Thursday, November 10th, 2011

I see conservatives are grabbing this one and running with it. There’s sure to be a dust-up coming soon, since you don’t snark at Michelle O and get away with it. The libs will say they’re taking it out of context, and when they do, I’ll be able to see the point…

Michelle Obama told high school students taking part in a mentoring program at Georgetown University on Tuesday that being married to the president can be scary at times, because he makes the family get out of its comfort zone.

The first lady urged students not to let fear guide them after a student asked about being worried about going away to college.
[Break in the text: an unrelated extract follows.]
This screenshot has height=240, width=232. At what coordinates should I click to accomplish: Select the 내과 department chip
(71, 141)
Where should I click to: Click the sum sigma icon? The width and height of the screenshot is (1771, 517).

“I mean this is scary,” she said. “Shoot, being married to Barack Obama? He’s got big plans. He’s always pushing us beyond our comfort zones, and I’m dragged along going, `What’s he doing now? No, not this.'”
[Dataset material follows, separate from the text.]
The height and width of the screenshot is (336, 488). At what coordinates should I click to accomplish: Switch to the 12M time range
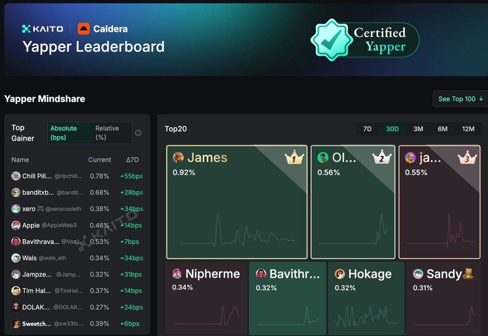pos(468,129)
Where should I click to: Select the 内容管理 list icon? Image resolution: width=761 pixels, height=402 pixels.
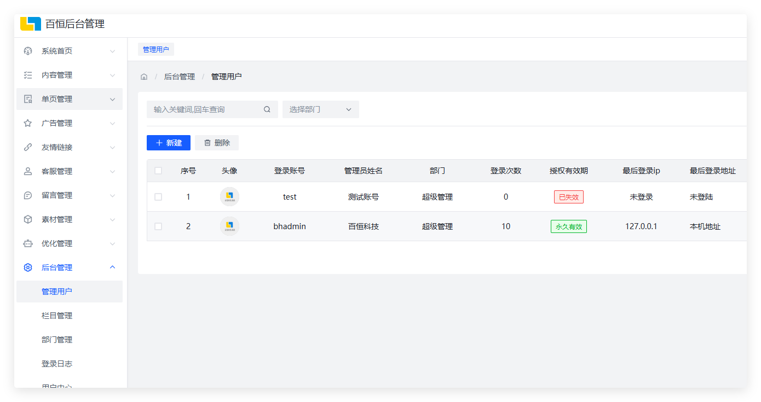[27, 74]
Sounds like me when I talk to kids. Lazy kids. I think she’s doing the right thing, because nowadays kids have all kinds of incentive to be fat stupid and lazy, and adults don’t correct that behavior now like they used to. She’s still peddling her let’s-move-eat-healthy propaganda campaigns, so this fits in well with that. Chalk it up as penance for those 1500-calorie hamburger meals.
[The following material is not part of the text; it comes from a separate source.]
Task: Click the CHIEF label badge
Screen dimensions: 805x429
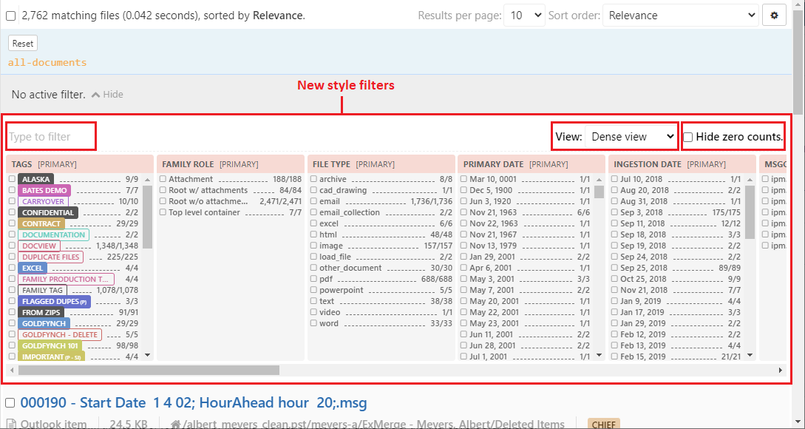Action: coord(603,425)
But — only a child, at this point, is going to buy the idea that marriage to Barry figures prominently into the pantheon of scare moments. Get real, Michelle. He opines, opines, and opines some more, then He goes out to the links and plays golf. And let’s face it, it is weird. How many wives-and-mothers would agree that kids need to get used to bigger, scary things? Nearly all of them, probably. How many would offer their own marriages as an example? Uh…just the really bored ones, the ones that have no examples to offer lately and are flailing about, grasping for one. Hmmm…

Unlike most of the other critics, though, I had my attention drawn to something else:

She said she wondered whether she’d be able to compete with classmates who were wealthier and had gone to some of the best schools in the world. But she said she was willing to work hard and found her strengths.

“One of my strengths was that I had a big mouth, and I liked to talk a lot,” she said, adding that she tells her own daughters not to be afraid to speak up.

This part is not so unusual, and I wish it was. I’ve been noticing this about kids lately. Boys, whose voices are naturally annoying, need to learn the “library voice” routine like they always did. At least, after about age five or six…girls, though, are always adorable, always precious and it’s always their turn to talk.

I think this needs scrutiny. We seem to have a lot of bumpkin parents running around, laboring under this misconception that society is suffering from an acute shortage of noisy females, and desperately needs more. Bring ’em on, double-quick, we’re running low.

But that is not reality. Reality is what immediately follows, and it is not “PC”, but here it is: At any age, a female making a whole lot of noise is about as precious as sand in the Sahara. And for the same reason.

I’ve said it before and I’ll say it again: I don’t know where this idea came from, that kids of either sex or at any age, need to be told by their parents that they shouldn’t be afraid to speak up. They get that as they pop out of the womb. It’s in their “hardware programming.” Lately it has become awfully fashionable to teach your young girls that they need to be ready, willing and able to speak up about things, and forcefully, especially if they find something disagreeable that’s none of their business. And then talk loudly and forcefully about these efforts you’ve been making to teach your daughters to talk loudly and forcefully about things.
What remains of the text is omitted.